Sheer Volume is the Problem – Not the Individual Exception
As with a lot of things – it is not a single Exception that consumes CPU – but – it is the sum of all Exceptions. How much did it take to consume 30% CPU? In our case about 182,000 Exceptions in 5 minutes!
An Obsolete Plugin Is The Root Cause
We quickly identified problem by looking at the PureStack and PurePath information, the log files, and with help from the great support team at Atlassian. It turned out that after the upgraded to a newer version of our Confluence instance we forgot to upgrade one of the plugins that we actually no longer use. The old version of the plugin caused these Exceptions when Confluence iterated through the different resource packages. As we actually don’t use the problematic plugin no end user would have complained about broken functionality. The only way this problem manifested itself was unusual high CPU consumption that – under heavy load – impacts all users on the system.

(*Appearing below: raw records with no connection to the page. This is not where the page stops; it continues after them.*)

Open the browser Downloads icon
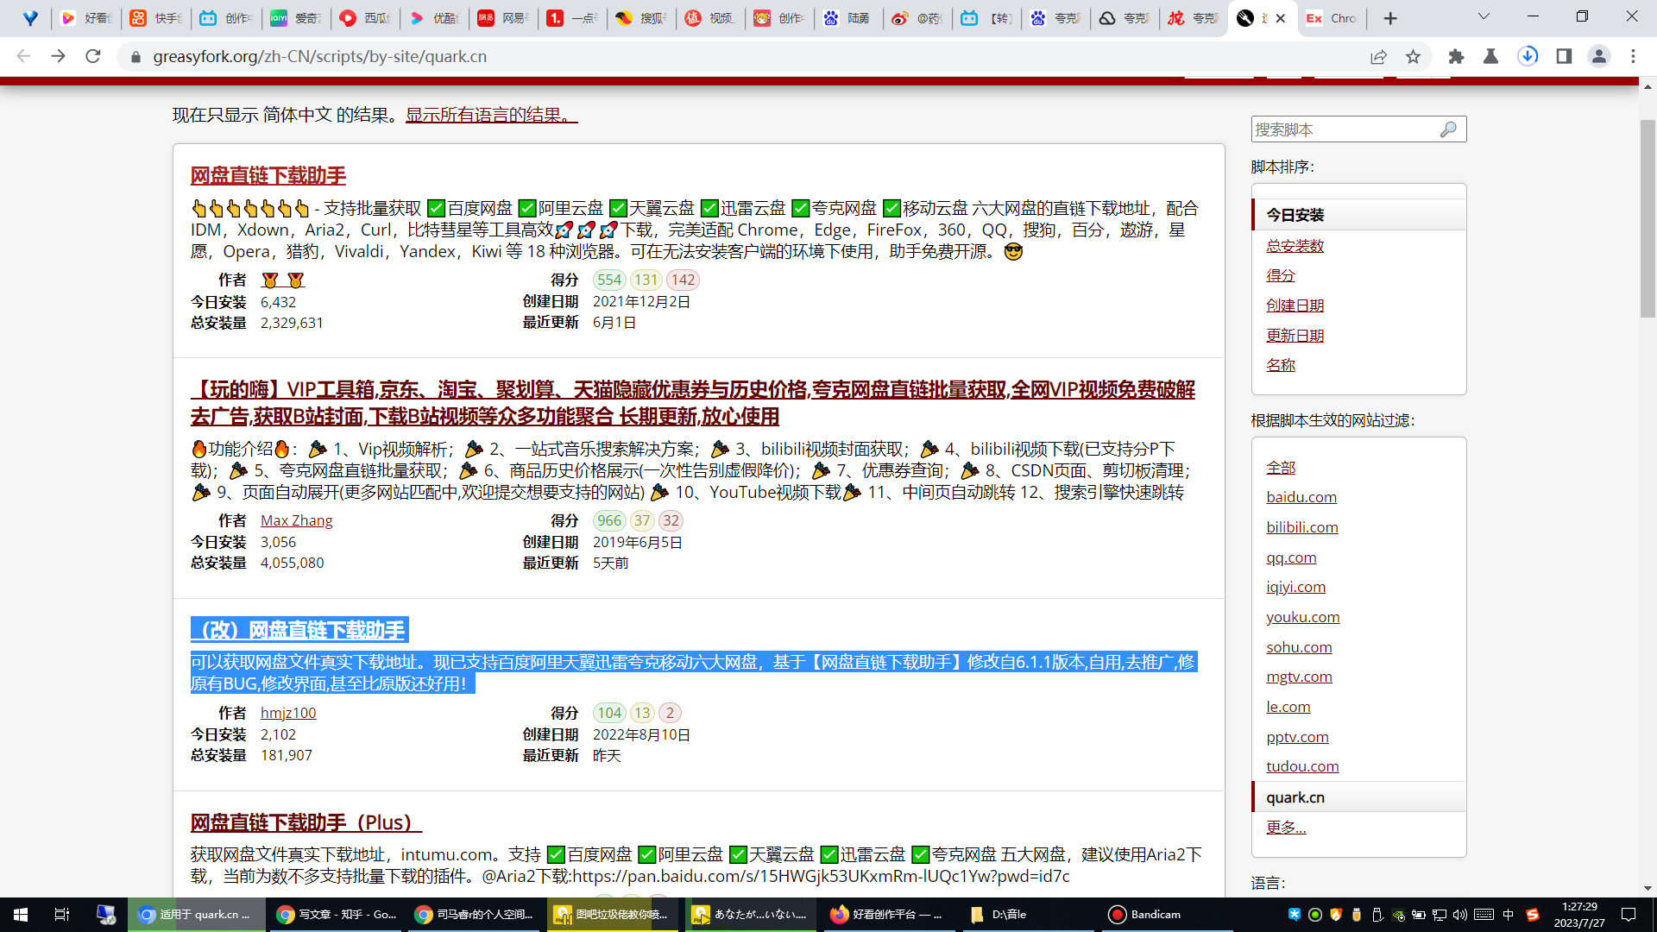Viewport: 1657px width, 932px height. [1528, 56]
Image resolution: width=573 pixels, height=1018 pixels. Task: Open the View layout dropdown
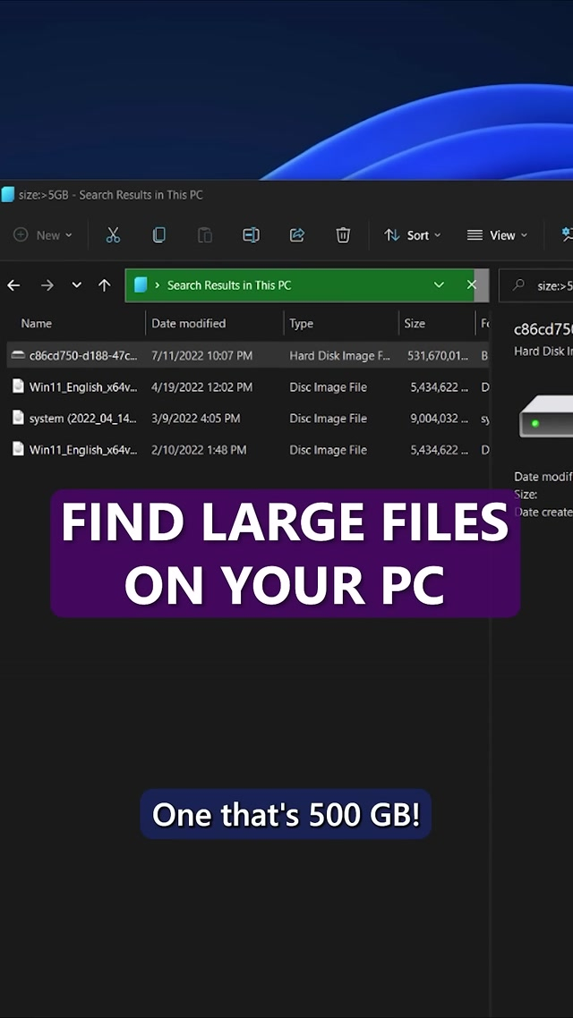click(x=498, y=235)
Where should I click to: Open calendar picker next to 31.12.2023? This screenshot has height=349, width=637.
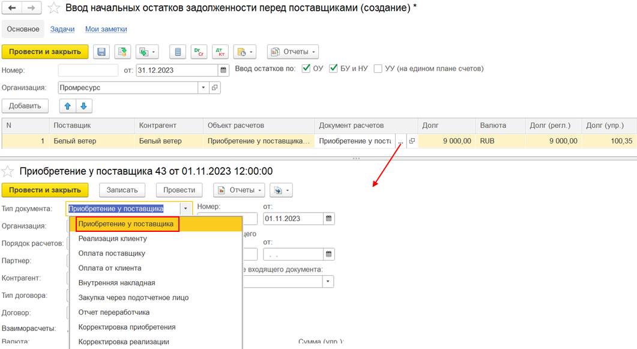[223, 70]
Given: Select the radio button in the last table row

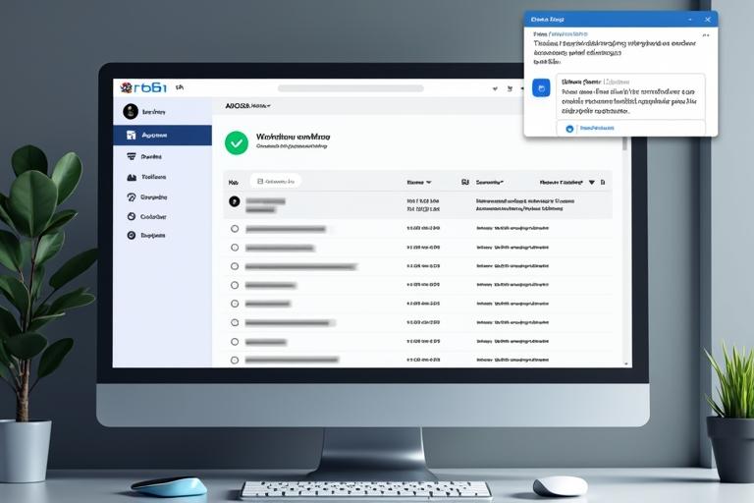Looking at the screenshot, I should (234, 360).
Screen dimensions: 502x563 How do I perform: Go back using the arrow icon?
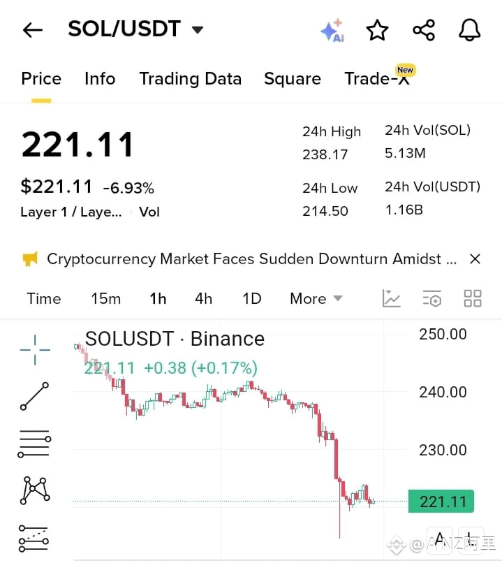click(x=33, y=30)
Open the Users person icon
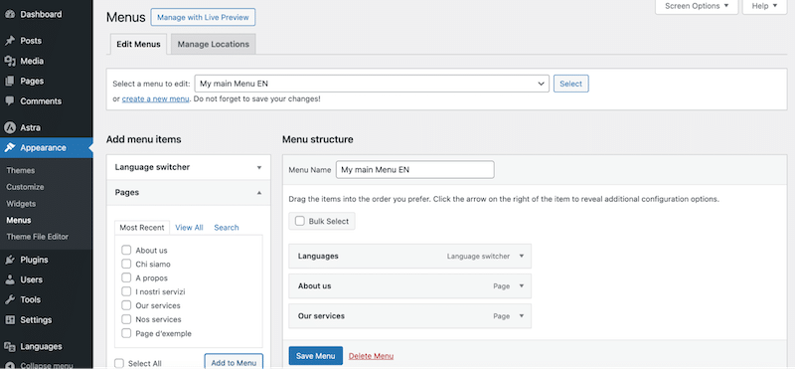The image size is (795, 369). click(10, 279)
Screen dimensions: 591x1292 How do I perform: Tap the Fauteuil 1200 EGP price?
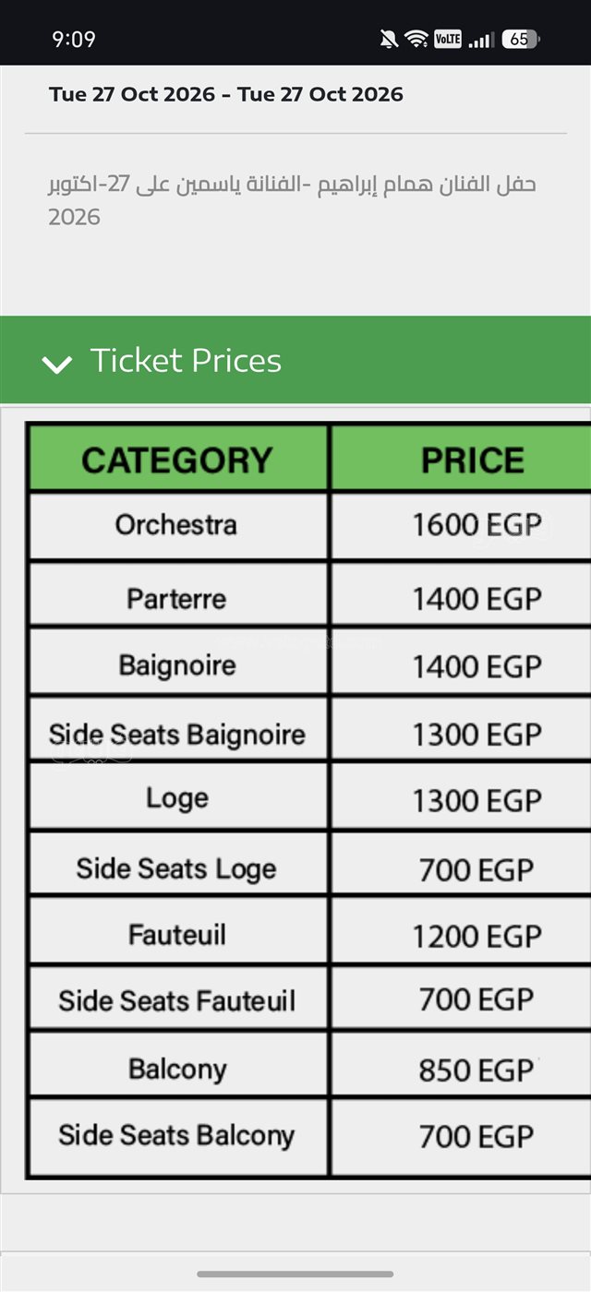(x=476, y=936)
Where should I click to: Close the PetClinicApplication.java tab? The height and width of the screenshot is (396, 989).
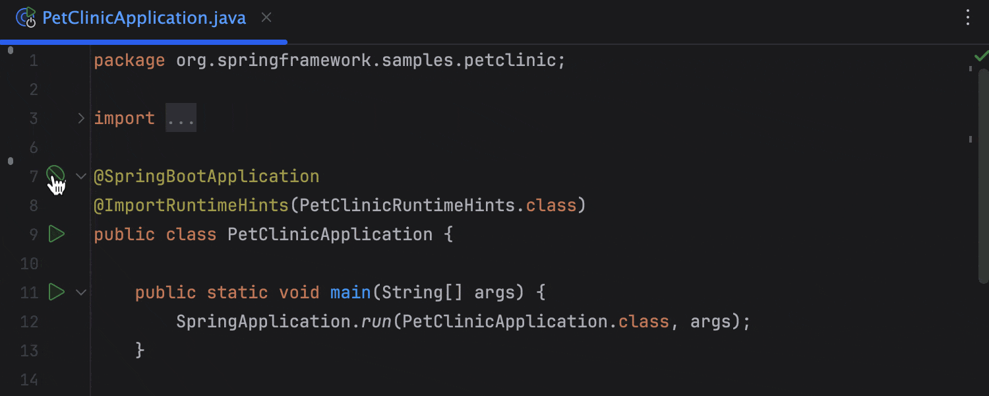coord(266,18)
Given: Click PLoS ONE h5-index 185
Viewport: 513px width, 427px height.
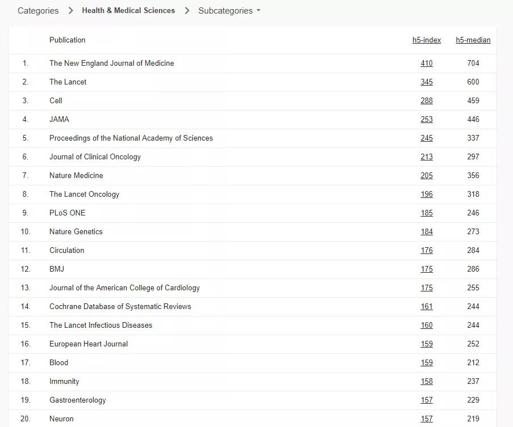Looking at the screenshot, I should (427, 213).
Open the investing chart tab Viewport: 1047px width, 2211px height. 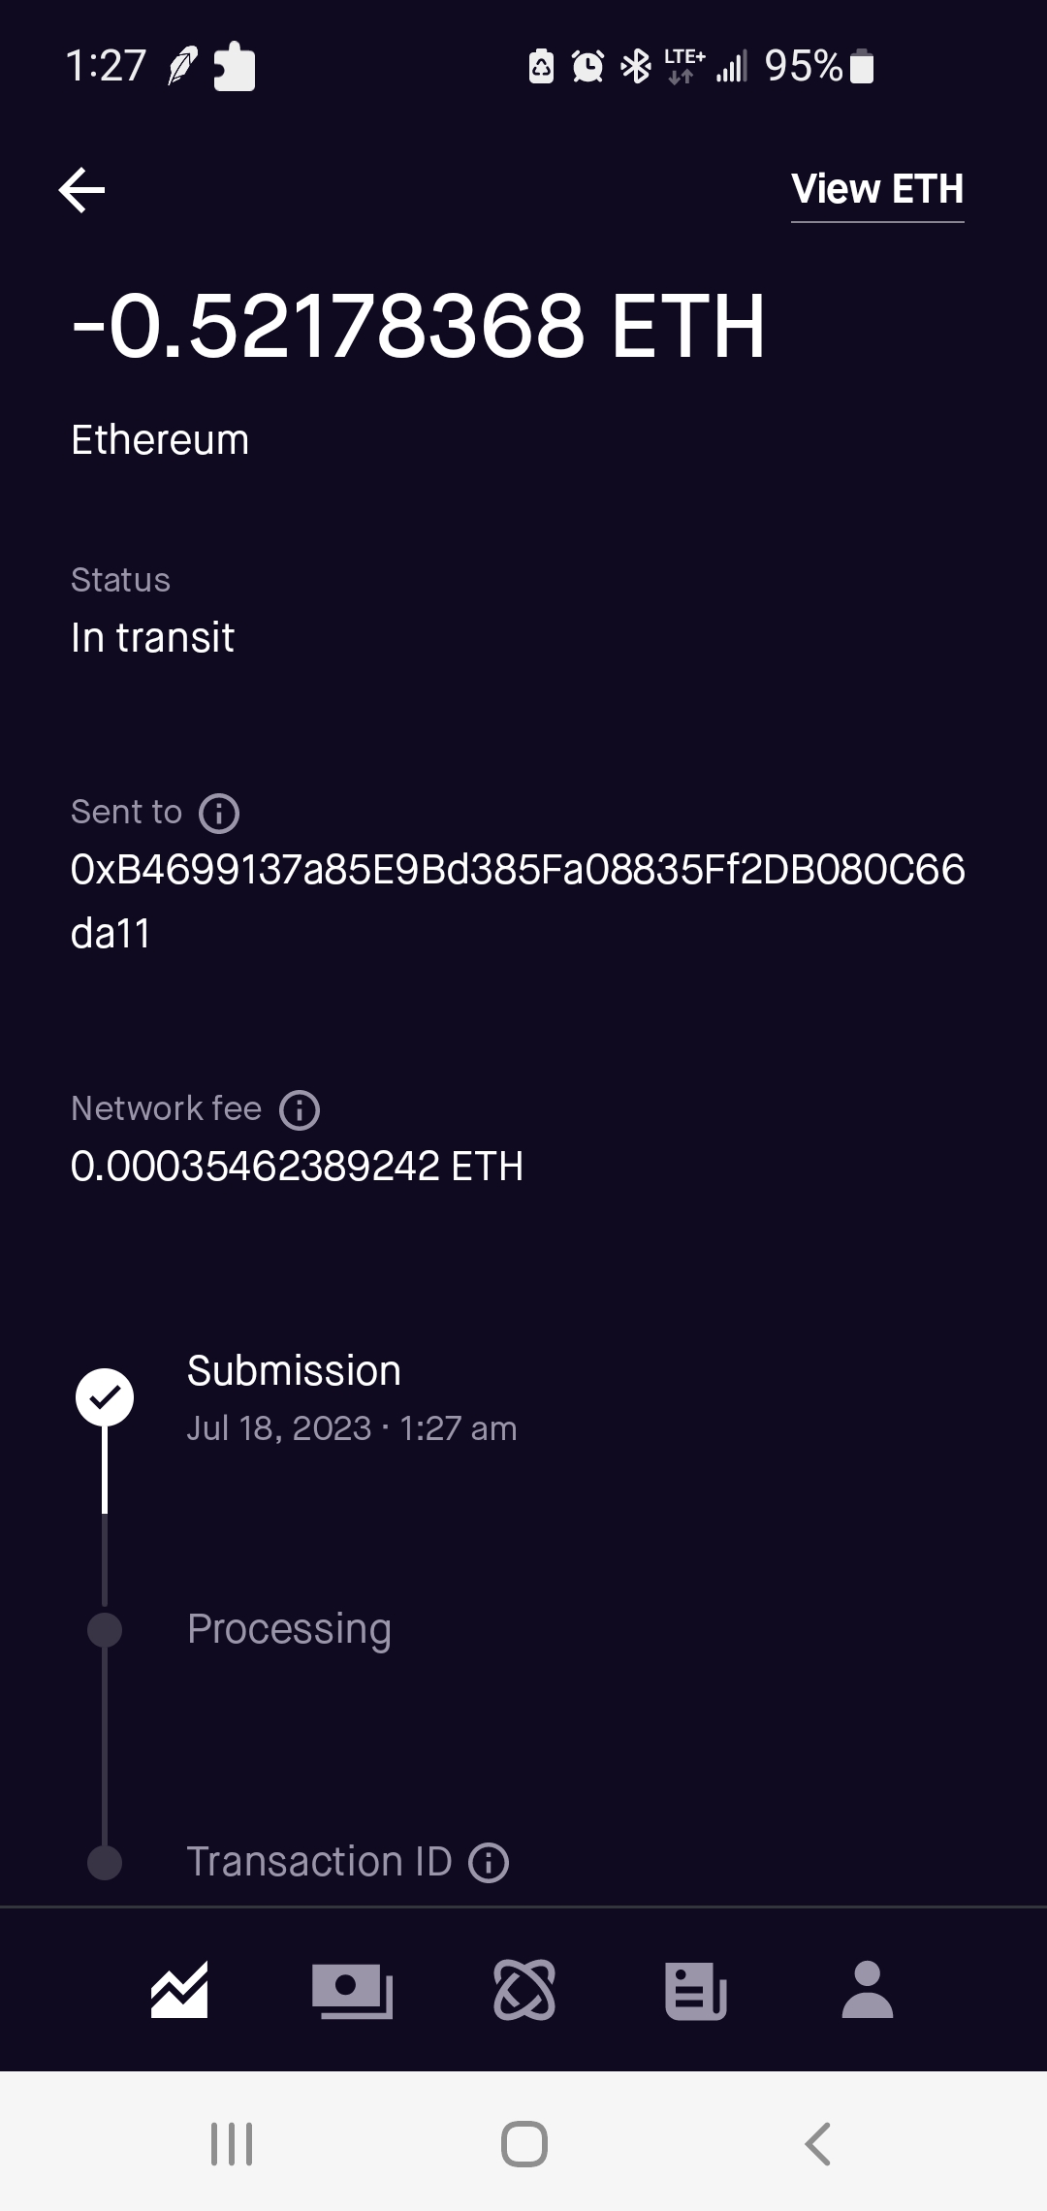(x=179, y=1990)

Lessons Learned for Dev, Test and Ops
Knowing that Exceptions can be a performance impact means that we need to make sure we prevent too many Exceptions from being thrown. All teams involved in the application lifecycle can do their part to make sure that the problem won’t occur – or – if it does happens – will be addressed proactively. Here is how:
- Operations: They now monitor and alert on unusual behavior in the number of Exceptions thrown in Production. This catches problems that are introduced with configuration changes or deployments of new code that hasn’t thoroughly been tested. It also detects deployment issues such as missing files that also results in similar Exceptions
- Testing: They look at the number of Exceptions just as they did after running this test. Comparing it with previous tests allows them to identify any regression that was introduced.
- Development: We do develop our own plugins and extensions to Confluence. This story taught us that during development we also need to make sure that our custom plugins don’t access any APIs that cause internal exceptions. We also automated that through tests executed in our Continuous Integration. Executing these tests also captures the number of exceptions and lets the build fail in case we observe untypical behavior.